Een conclusie die ik na jarenlang prediken over 'inbound marketing' ook heb getrokken is dat bij veel marketeers en salesmensen maar één commerciële route in het hoofd zit: vooruit. Ook als je praat over content marketing dan gaat het al snel over het 'promoten': je kennis bij mensen in de strot duwen, of ze op dat moment 'honger' hebben of niet. Terwijl de meeste mensen die op een blog landen daar via Google zijn terecht gekomen, vaak nog maanden na publicatie.
Het is een route waar veel commerciële mensen moeite mee hebben: via Google naar jou. Niet alleen omdat ze er zich weinig bij voor kunnen stellen, maar ook omdat ze liever op de ‘oude manier’ werken. Ze hebben altijd met veel plezier 'gejaagd' en vinden het moeilijk om nu 'boer' te worden. Alhoewel ik laatst een verkoper sprak voor wie het weinig moeite was: "Ik heb mijn tijgerpak uitgetrokken en deel nu mijn kennis online." Het kan dus wel.
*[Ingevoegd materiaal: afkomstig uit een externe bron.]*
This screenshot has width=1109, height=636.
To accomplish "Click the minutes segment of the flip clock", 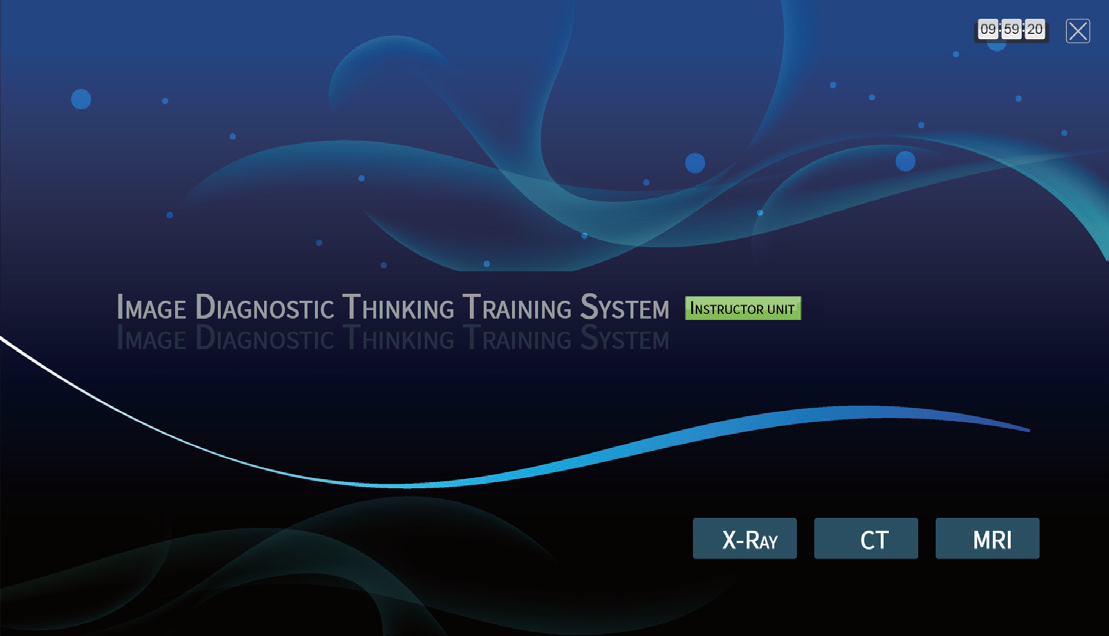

Kortom: we worden als marketeers en verkopers, ook B2B, steeds meer beperkt in onze mogelijkheden om de markt te bestormen en al het wild te schieten dat in ons vizier komt. Maar is dat erg? Moeten we als mensheid niet de beweging maken die onze voorouders maakten, toen ze beseften dat het veel beter werkt om een rund niet te schieten maar gelukkig op te laten groeien in een boerderij? Het levert naast vlees ook veel melk op, een win-win situatie. Laten we ook de nieuwe privacywetgeving zo zien, niet als bedreiging maar als kans. Een kans om uiteindelijk veel meer te dansen. Maar dan wel in een dans geleid door de koper. En dat is wennen.